- _Given instruction_
Present the data below as a numbered list, one line per number, leaving out the blank lines.

— Begin Data listing —

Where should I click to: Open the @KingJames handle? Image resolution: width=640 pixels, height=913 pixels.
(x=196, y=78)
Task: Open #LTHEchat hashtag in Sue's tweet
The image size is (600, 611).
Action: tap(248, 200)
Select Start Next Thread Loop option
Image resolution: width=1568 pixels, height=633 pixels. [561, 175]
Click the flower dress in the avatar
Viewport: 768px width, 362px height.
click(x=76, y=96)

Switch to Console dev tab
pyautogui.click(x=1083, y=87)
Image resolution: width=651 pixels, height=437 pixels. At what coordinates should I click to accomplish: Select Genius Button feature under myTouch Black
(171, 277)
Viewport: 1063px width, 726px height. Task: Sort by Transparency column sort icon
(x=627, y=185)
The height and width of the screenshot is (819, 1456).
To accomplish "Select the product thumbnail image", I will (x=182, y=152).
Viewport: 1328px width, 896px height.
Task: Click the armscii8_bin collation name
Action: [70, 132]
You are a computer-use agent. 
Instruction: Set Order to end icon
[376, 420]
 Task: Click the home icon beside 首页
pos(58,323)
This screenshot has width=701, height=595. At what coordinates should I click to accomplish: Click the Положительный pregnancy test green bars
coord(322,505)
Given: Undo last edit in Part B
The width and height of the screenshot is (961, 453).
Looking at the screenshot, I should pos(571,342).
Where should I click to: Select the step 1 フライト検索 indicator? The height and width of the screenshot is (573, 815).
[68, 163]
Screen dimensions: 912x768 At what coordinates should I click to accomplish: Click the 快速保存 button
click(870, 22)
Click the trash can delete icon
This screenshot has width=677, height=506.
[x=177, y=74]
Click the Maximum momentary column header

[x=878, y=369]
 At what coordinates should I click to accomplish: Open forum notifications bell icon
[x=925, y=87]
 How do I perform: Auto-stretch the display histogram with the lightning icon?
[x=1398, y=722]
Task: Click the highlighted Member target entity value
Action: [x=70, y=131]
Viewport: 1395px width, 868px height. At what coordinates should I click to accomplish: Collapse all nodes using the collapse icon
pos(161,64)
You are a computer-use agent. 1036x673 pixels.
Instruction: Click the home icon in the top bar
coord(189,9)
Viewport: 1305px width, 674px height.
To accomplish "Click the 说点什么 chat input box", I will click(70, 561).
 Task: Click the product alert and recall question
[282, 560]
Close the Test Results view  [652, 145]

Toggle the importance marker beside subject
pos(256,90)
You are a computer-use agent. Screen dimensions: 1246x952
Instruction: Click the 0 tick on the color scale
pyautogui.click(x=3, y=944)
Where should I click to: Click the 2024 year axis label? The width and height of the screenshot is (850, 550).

— End Data listing —

- _Exercise response_
1. Where should I click to: Open the @KingJames handle? Image resolution: width=640 pixels, height=913 pixels.
2. (x=196, y=78)
3. Task: Open #LTHEchat hashtag in Sue's tweet
4. The image size is (600, 611).
5. Action: tap(248, 200)
6. Select Start Next Thread Loop option
7. Image resolution: width=1568 pixels, height=633 pixels. [561, 175]
8. Click the flower dress in the avatar
9. Viewport: 768px width, 362px height.
10. click(x=76, y=96)
11. Switch to Console dev tab
12. pyautogui.click(x=1083, y=87)
13. Image resolution: width=651 pixels, height=437 pixels. At what coordinates should I click to accomplish: Select Genius Button feature under myTouch Black
14. (171, 277)
15. Viewport: 1063px width, 726px height. Task: Sort by Transparency column sort icon
16. (x=627, y=185)
17. The height and width of the screenshot is (819, 1456).
18. To accomplish "Select the product thumbnail image", I will (x=182, y=152).
19. Viewport: 1328px width, 896px height.
20. Task: Click the armscii8_bin collation name
21. Action: [70, 132]
22. You are a computer-use agent. 
23. Instruction: Set Order to end icon
24. [376, 420]
25.  Task: Click the home icon beside 首页
26. pos(58,323)
27. This screenshot has width=701, height=595. At what coordinates should I click to accomplish: Click the Положительный pregnancy test green bars
28. coord(322,505)
29. Given: Undo last edit in Part B
30. The width and height of the screenshot is (961, 453).
31. Looking at the screenshot, I should pos(571,342).
32. Where should I click to: Select the step 1 フライト検索 indicator? The height and width of the screenshot is (573, 815).
33. [68, 163]
34. Screen dimensions: 912x768 At what coordinates should I click to accomplish: Click the 快速保存 button
35. click(870, 22)
36. Click the trash can delete icon
37. This screenshot has width=677, height=506.
38. [x=177, y=74]
39. Click the Maximum momentary column header
40. [x=878, y=369]
41.  At what coordinates should I click to accomplish: Open forum notifications bell icon
42. [x=925, y=87]
43.  How do I perform: Auto-stretch the display histogram with the lightning icon?
44. [x=1398, y=722]
45. Task: Click the highlighted Member target entity value
46. Action: [x=70, y=131]
47. Viewport: 1395px width, 868px height. At what coordinates should I click to accomplish: Collapse all nodes using the collapse icon
48. pos(161,64)
49. You are a computer-use agent. 1036x673 pixels.
50. Instruction: Click the home icon in the top bar
51. coord(189,9)
52. Viewport: 1305px width, 674px height.
53. To accomplish "Click the 说点什么 chat input box", I will click(70, 561).
54.  Task: Click the product alert and recall question
55. [282, 560]
56. Close the Test Results view  [652, 145]
57. Toggle the importance marker beside subject
58. pos(256,90)
59. You are a computer-use agent. Screen dimensions: 1246x952
60. Instruction: Click the 0 tick on the color scale
61. pyautogui.click(x=3, y=944)
62. Where should I click to: Click the 2024 year axis label? The width and height of the screenshot is (850, 550).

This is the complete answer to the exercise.